[PROBLEM STATEMENT]
Would you copy out, exactly as written, each line from the one containing "Instruction: Focus the" to the end of the records below?

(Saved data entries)

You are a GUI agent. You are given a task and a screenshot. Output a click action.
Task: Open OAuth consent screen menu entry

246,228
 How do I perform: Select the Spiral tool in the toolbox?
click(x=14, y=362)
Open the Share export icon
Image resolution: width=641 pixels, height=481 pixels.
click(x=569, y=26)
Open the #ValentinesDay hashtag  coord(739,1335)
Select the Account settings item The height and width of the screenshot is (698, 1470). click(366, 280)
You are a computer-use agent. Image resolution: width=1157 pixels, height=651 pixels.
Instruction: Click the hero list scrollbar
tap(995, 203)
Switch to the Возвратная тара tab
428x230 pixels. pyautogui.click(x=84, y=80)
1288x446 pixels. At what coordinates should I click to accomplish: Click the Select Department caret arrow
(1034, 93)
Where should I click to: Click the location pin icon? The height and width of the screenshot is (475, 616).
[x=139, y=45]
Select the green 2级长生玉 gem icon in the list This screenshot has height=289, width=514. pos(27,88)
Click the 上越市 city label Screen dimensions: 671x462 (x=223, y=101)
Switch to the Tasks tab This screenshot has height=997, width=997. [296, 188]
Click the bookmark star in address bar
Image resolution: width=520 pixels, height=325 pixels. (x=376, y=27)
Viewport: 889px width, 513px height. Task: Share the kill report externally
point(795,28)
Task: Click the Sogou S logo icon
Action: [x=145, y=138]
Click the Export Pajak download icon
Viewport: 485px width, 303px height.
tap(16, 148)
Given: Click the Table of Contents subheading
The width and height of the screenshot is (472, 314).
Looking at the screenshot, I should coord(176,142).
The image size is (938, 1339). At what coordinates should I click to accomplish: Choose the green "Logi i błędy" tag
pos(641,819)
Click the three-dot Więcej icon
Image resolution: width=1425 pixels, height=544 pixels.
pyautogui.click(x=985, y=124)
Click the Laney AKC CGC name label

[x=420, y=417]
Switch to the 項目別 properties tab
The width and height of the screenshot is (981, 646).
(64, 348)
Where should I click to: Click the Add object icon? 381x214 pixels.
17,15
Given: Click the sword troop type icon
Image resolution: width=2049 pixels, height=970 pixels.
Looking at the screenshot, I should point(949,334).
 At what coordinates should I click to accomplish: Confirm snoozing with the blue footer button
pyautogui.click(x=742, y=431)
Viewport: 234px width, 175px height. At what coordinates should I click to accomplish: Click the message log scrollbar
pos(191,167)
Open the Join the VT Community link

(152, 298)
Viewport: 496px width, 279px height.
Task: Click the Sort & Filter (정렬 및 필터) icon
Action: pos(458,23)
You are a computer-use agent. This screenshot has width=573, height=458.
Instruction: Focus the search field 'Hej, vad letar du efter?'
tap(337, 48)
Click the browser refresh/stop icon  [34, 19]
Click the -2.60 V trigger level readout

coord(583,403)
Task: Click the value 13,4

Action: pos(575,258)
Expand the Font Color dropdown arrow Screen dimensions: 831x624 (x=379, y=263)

[TASK RESULT]
Instruction: Focus the search field 'Hej, vad letar du efter?'
tap(337, 48)
Click the browser refresh/stop icon  [34, 19]
Click the -2.60 V trigger level readout

coord(583,403)
Task: Click the value 13,4

Action: pos(575,258)
Expand the Font Color dropdown arrow Screen dimensions: 831x624 (x=379, y=263)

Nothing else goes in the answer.